▶ _VORLIEGENDER TEXT_
.....
Ich konnte nicht weg von meiner Mutter, weil ich sie schützen wollte.
Auch ihre Mutter will die Alkoholsucht ihres Mannes nicht wahrhaben. «Ich kann es mir nicht erklären, wie meine Mutter es so lange aushalten konnte», erzählt Anja. Er habe ihr oft versprochen, dass er sich bessern und nur noch alkoholfreies Bier trinken würde. Die Mutter hofft das Beste, doch es ändert sich nichts. «Sucht ist eine schlimme Krankheit, die man nicht einfach so abstellen kann», findet Anja. Dass ihre Mutter nichts unternimmt, empfindet sie als schlimm. Dennoch spürt sie ihr gegenüber ein schlechtes Gewissen: «Mein leiblicher Vater, der ist super, hat mir angeboten, dass ich bei ihm wohnen kann. Doch das konnte ich wegen meiner Mutter nicht, ich wollte sie schützen», erzählt die heute 44-Jährige. «Ich konnte sie nicht alleine lassen. Wenn ich weg wäre, schafft es meine Mutter nicht, es auszuhalten».
Immer einsamer und zurückgezogener
Anja zieht sich immer mehr zurück, fühlt sich einsam und alleine gelassen. «Ich hatte eine innere Wut und Aggressionen in mir, die ich nirgends rauslassen konnte». Um diese Gefühle loszuwerden, fängt sie an, sich zu ritzen. Aktiv Hilfe gesucht hat sie nie, denn sie schämt sich und will alles verstecken. Sie ist gerade mal zwölf Jahre alt, als sie selbst anfängt, Alkohol zu trinken und Cannabis zu rauchen. «Ich war ein emotional verwahrloster Teenager».
Sie wünscht sich, so schnell wie möglich von Daheim weg zu können. Doch sie merkt: «Nur weil ich aus der Situation weg bin, trage ich dennoch den ganzen Ballast mit mir rum. Ich war nicht frei, konnte keine gesunden Entscheidungen treffen und habe mich immer mittreiben lassen.» Sie hat kein Selbstvertrauen, doch viele gute Freunde, die sie positiv beeinflussen.
.....
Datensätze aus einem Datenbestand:
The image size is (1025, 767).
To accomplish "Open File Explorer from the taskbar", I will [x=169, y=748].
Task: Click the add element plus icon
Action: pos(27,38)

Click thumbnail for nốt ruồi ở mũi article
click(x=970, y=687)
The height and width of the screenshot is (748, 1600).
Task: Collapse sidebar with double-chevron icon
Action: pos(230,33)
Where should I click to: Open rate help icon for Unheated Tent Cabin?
.....
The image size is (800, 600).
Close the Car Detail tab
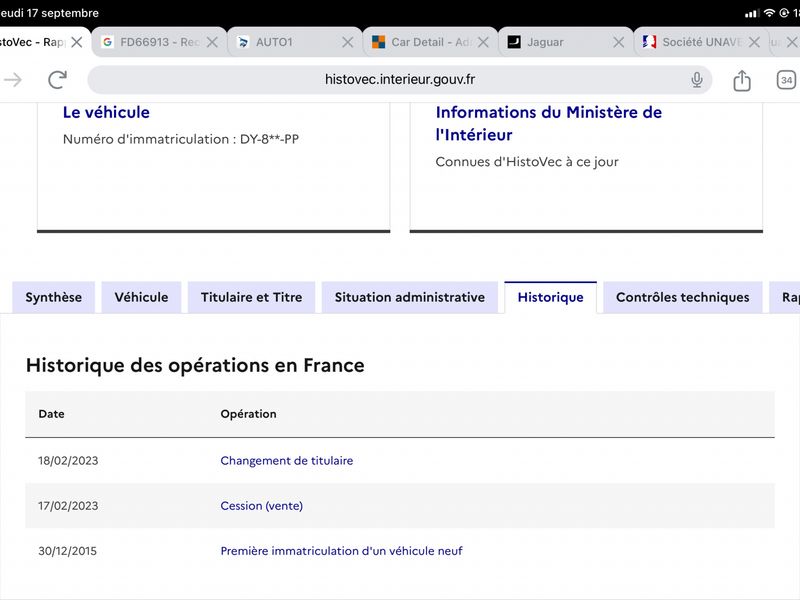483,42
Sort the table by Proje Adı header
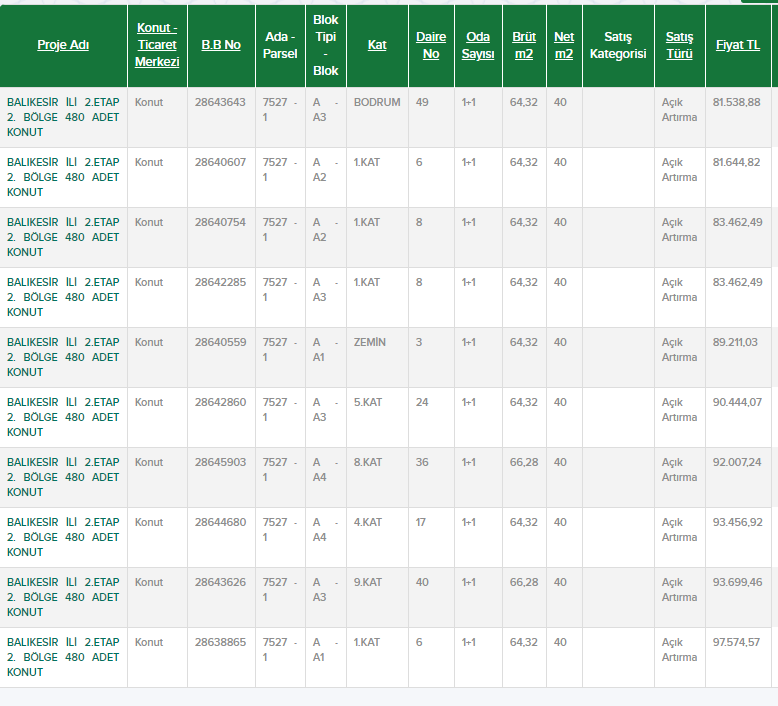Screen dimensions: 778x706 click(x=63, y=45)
.....
▶ _ARBEITSAUFTRAG_
Schreiben Sie aus dem Bericht über Anja den Wortlaut zwischen „Immer einsamer und“ und „sie positiv beeinflussen.“ wortgetreu ab, beide Stellen eingeschlossen. Die Daten haben mit dem Bericht über Anja nichts zu tun.

▶ _LÖSUNG_
Immer einsamer und zurückgezogener
Anja zieht sich immer mehr zurück, fühlt sich einsam und alleine gelassen. «Ich hatte eine innere Wut und Aggressionen in mir, die ich nirgends rauslassen konnte». Um diese Gefühle loszuwerden, fängt sie an, sich zu ritzen. Aktiv Hilfe gesucht hat sie nie, denn sie schämt sich und will alles verstecken. Sie ist gerade mal zwölf Jahre alt, als sie selbst anfängt, Alkohol zu trinken und Cannabis zu rauchen. «Ich war ein emotional verwahrloster Teenager».
Sie wünscht sich, so schnell wie möglich von Daheim weg zu können. Doch sie merkt: «Nur weil ich aus der Situation weg bin, trage ich dennoch den ganzen Ballast mit mir rum. Ich war nicht frei, konnte keine gesunden Entscheidungen treffen und habe mich immer mittreiben lassen.» Sie hat kein Selbstvertrauen, doch viele gute Freunde, die sie positiv beeinflussen.